Task item:
Copy each line in the data below that contains the word "Enable".

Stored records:

-*-*-

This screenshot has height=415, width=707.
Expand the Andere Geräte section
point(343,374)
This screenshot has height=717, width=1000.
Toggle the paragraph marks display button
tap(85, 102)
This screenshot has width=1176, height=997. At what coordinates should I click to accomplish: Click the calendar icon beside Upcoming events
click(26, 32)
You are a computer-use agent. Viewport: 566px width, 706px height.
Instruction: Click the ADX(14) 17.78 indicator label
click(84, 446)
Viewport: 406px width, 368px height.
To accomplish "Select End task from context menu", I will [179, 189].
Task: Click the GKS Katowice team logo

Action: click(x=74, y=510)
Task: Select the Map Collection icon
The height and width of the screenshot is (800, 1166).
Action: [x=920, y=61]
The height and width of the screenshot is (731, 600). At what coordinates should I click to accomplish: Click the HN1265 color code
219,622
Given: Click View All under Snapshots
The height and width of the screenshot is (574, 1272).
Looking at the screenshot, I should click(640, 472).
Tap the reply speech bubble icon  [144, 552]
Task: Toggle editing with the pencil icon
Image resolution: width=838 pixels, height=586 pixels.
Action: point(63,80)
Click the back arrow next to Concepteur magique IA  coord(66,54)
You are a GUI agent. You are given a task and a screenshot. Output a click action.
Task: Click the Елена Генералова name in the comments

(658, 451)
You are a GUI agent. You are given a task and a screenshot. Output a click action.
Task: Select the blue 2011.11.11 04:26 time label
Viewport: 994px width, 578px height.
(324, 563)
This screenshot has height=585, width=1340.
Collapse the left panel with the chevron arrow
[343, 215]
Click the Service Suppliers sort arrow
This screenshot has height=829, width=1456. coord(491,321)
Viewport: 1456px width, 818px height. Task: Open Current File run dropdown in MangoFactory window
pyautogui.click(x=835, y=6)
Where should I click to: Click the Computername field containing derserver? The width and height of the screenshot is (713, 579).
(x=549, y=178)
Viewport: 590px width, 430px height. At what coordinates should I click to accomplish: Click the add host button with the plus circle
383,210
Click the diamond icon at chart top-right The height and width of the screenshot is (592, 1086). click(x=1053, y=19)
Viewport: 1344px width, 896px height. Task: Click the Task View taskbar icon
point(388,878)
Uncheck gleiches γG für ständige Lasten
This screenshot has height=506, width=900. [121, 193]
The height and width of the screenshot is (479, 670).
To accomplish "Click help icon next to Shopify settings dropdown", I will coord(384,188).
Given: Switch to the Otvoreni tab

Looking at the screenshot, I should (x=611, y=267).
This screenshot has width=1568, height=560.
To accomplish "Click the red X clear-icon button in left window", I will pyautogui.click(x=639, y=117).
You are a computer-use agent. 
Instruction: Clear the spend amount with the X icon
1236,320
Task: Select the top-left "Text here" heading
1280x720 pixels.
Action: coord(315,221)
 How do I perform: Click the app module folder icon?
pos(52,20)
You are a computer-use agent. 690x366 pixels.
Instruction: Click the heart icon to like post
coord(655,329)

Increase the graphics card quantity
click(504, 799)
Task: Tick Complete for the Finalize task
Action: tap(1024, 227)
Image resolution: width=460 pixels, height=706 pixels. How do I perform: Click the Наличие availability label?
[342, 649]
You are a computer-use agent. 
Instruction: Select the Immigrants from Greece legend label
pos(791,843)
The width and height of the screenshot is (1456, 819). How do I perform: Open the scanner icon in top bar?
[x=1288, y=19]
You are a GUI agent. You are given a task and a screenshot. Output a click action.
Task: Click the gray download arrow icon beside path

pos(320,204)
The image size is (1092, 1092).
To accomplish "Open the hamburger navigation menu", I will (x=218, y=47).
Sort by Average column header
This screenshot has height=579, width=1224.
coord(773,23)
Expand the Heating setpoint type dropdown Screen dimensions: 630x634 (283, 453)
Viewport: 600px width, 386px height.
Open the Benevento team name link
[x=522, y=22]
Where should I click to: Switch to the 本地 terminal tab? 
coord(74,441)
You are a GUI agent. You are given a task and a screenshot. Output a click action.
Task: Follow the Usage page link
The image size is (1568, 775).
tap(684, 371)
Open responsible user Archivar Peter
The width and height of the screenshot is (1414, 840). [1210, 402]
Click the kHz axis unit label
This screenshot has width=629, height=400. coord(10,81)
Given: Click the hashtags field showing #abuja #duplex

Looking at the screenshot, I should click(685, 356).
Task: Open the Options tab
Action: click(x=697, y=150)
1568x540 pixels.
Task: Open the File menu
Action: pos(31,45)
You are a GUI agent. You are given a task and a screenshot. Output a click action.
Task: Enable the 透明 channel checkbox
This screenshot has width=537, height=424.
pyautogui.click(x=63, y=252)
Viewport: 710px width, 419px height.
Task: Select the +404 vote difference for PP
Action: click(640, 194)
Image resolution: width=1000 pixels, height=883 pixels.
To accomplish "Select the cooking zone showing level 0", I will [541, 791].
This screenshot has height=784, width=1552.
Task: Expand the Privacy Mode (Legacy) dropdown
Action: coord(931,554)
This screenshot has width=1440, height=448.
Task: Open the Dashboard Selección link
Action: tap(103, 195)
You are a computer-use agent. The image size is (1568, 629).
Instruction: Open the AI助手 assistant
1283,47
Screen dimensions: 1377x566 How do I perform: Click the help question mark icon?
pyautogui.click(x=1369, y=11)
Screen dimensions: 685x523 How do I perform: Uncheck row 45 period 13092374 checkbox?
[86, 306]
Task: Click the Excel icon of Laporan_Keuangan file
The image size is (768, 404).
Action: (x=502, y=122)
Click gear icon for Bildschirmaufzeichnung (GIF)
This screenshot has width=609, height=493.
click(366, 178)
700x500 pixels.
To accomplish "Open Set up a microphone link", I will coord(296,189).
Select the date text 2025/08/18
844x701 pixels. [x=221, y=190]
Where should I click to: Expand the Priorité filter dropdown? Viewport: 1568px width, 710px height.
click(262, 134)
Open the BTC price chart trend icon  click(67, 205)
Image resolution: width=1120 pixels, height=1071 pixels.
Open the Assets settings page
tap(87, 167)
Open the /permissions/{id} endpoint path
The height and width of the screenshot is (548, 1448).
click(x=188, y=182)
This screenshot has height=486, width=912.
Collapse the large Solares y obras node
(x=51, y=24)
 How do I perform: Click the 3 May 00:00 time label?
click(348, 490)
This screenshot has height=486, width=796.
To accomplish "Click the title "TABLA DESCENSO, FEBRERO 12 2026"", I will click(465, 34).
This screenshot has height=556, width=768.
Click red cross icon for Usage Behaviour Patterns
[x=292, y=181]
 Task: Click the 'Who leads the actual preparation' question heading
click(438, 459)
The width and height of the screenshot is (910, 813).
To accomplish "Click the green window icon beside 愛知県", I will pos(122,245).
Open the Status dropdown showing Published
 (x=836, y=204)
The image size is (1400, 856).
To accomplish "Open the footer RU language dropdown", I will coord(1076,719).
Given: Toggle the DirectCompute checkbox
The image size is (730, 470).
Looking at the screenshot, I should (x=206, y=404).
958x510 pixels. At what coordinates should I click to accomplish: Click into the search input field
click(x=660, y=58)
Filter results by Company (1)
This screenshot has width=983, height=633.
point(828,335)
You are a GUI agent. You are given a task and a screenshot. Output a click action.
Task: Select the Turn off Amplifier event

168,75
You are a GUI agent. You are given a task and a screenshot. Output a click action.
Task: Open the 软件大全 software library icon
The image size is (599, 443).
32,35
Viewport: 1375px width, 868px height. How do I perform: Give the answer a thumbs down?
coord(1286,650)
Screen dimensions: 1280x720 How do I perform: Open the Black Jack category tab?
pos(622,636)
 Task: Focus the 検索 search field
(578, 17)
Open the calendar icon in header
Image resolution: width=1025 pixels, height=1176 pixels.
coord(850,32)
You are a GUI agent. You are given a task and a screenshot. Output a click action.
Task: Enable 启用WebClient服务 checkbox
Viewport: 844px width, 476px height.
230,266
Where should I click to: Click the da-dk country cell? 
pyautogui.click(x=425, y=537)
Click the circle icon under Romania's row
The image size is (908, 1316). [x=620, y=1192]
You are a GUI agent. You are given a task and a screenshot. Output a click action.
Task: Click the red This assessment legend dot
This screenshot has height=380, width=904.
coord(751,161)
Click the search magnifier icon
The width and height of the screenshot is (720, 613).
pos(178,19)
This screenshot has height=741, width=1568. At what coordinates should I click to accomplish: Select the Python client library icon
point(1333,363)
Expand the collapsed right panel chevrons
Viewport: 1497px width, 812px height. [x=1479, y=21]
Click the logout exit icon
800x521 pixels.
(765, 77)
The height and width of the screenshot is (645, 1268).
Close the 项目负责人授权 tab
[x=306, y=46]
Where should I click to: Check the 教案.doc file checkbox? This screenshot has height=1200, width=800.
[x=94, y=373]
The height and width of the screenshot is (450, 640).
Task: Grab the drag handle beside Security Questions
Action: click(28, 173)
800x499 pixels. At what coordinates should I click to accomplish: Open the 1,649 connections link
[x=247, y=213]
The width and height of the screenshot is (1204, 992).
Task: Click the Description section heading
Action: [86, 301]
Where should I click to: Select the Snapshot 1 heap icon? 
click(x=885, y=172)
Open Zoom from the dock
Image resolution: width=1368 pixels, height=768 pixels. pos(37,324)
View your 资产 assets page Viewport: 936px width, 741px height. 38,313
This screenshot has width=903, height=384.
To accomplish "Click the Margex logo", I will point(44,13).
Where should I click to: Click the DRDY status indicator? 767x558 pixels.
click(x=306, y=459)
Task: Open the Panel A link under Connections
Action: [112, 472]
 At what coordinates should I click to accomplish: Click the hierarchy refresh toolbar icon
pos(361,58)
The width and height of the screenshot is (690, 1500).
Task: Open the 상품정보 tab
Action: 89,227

-*-*-

Solution:
Task: Enable the 透明 channel checkbox
Task: Enable 启用WebClient服务 checkbox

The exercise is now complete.